Como restrições da China às exportações de gálio e germânio prejudicarão o mercado mundial?

Após a introdução de restrições ao fornecimento de gálio e germânio, a China poderia privar o mundo de até 56 toneladas desses metais, sendo esta quantidade o equivalente ao que os chineses forneceram ao mercado global em agosto-dezembro do ano passado, de acordo com cálculos da Sputnik baseados em dados alfandegários chineses.
Sputnik
A China, em 1º de agosto, introduziu controles de exportação sobre o gálio e o germânio para proteger a segurança nacional.
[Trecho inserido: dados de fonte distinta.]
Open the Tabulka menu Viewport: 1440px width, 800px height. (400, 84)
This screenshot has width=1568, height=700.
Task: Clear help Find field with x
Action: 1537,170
Ao mesmo tempo, o porta-voz do Ministério do Comércio da República Popular da China, Shu Jueting, observou que o controle de exportação não é uma proibição de exportação de mercadorias relevantes, permitido sob as regras das autoridades chinesas.
De acordo com dados alfandegários, a China exportou 21,7 toneladas de germânio não tratado e processado no valor de US$ 25,4 milhões (R$ 120,01 milhões) em agosto-dezembro do ano passado, e gálio - 34,1 toneladas por US$ 15,3 milhões (R$ 72,29 milhões).
No total, a China vendeu 138,1 toneladas desses metais para o mercado mundial no ano passado por US$ 8,8 milhões de dólares (R$ 41,58 milhões).
Ao mesmo tempo, no primeiro semestre deste ano, o volume de entregas da China para o mercado mundial desses metais raros como um todo aumentaram ligeiramente: 67 toneladas equivalentes a US$ 34,8 milhões de dólares (R$ 164,43 milhões) em comparação com 65 toneladas correspondentes a US$ 35,2 milhões de dólares (R$ 166,32 milhões).
No entanto, enquanto as remessas de germânio aumentaram 75% para quase 28 toneladas, as de gálio diminuíram 20%, para 39 toneladas.
Gálio e germânio são amplamente utilizados na produção de produtos de alta tecnologia. Assim, o gálio é um material fundamental em semicondutores. Ao mesmo tempo, o germânio é usado em painéis solares, dispositivos sem fio e sistemas ópticos, como óculos de visão noturna.